The light organ is an audio visualizer or special effects controller. The device is an electronic a 3-channel dimmer for incandescent lights. Each channel interprets the amplitude of one frequency band from the input audio.
This device was used in the interactive sound ard installation "infinite space kaleidoscope" by Adam Brown. See http://madanworb.com/blog/2011/02/01/infinite-space-kaleidoscope/
The dimmer is implemented with TRIAC switches, signaled through optoisolators. The dimmer controller and sound analyzer is implemented with an Atmel ATXMega128A1 8-bit microcontroller.
The dimmer circuitry also provides a rectified AC-sync signal at 2.5V. The controller analyzes this signal to determine when the TRIAC should be switched on at each point in the AC waveform. (Recall that TRIACs can only be switched off at zero-crossing, so dimmer PWM has to be syncronized to the AC carrier wave.)

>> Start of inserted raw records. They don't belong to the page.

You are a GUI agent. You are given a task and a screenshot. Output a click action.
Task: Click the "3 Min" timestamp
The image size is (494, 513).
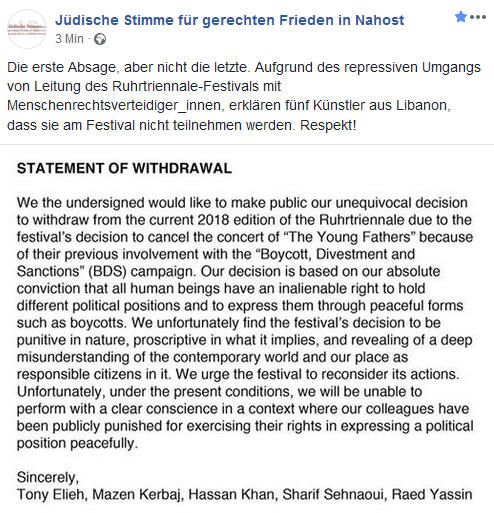point(69,39)
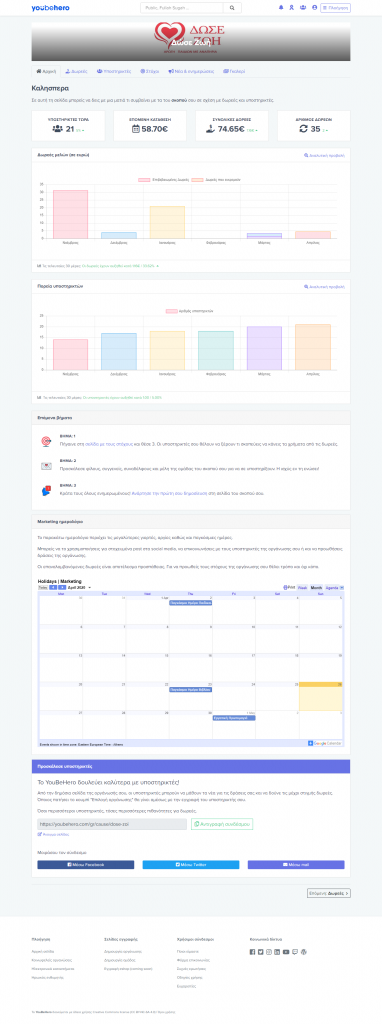
Task: Click the Instagram icon in footer
Action: (x=268, y=952)
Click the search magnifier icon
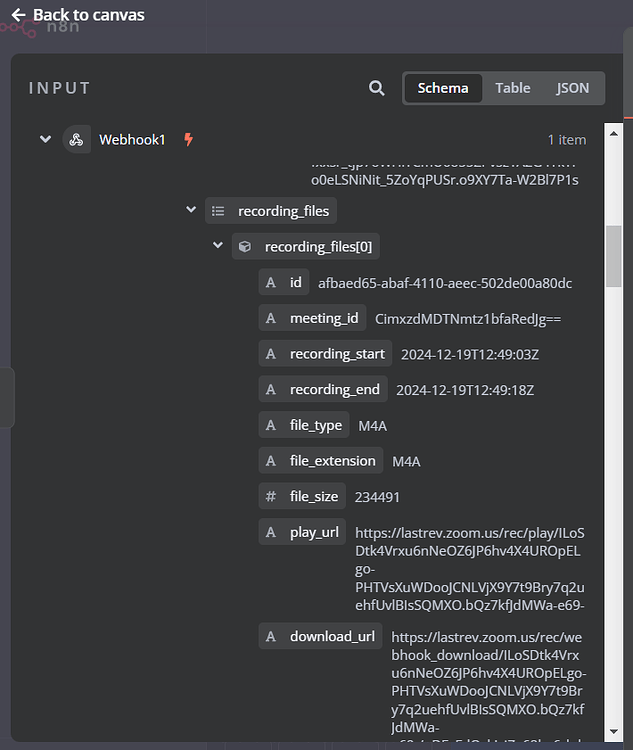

Circuits were designed in the free edition of Eagle. Schematics and burnable board layouts are included in the "circuits/light organ base" and "circuits/light organ controller" folders.
The controller software is implemented for the Atmel ATXMega128A1 - an 8-bit, 32MHz microcontroller. The responsibilities of the controller software are to:
- analyze an input waveform to find amplitudes in the three target frequency bands
- analyze the AC-sync signal to determine the mains frequency and phase
- signal the amplitude for each channel by switching the TRIACs
The software is developed and compiled with Atmel AVR Studio and depends on the XMega appnote library.